__TO DO__: Please, starting at the line that contains "You are a computer-use", reproduce every line exactly until the records run out, skipping all pictures.
─── MATERIALS PROVIDED ───
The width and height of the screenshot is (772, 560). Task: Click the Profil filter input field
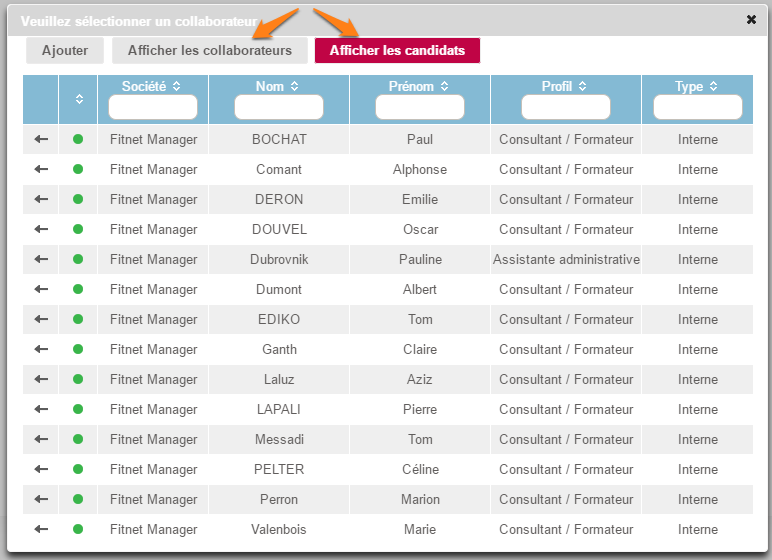click(565, 107)
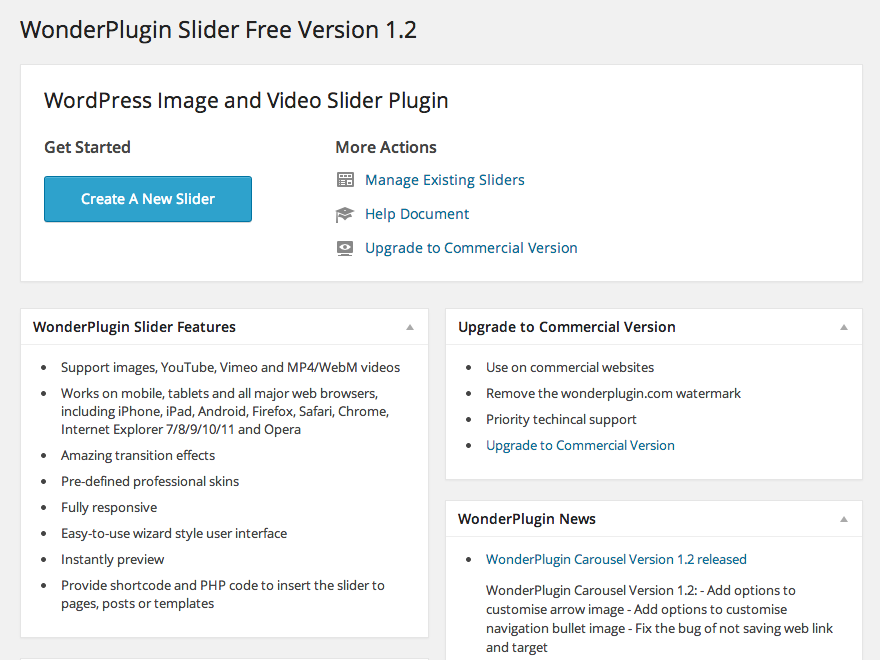Click the Fully responsive feature item
The width and height of the screenshot is (880, 660).
pos(109,507)
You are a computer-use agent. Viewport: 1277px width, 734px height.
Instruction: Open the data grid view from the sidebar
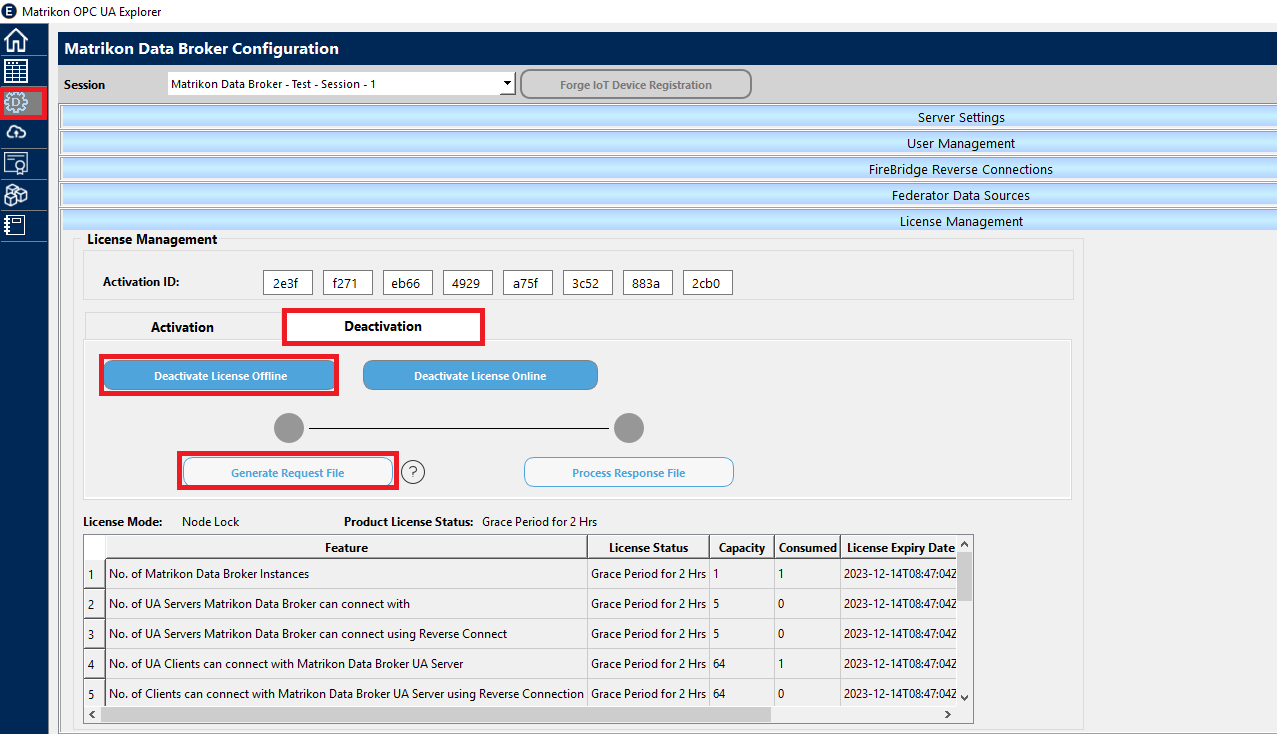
───
__RESPONSE AREA__:
You are a computer-use agent. Viewport: 1277px width, 734px height.
Instruction: Open the data grid view from the sidebar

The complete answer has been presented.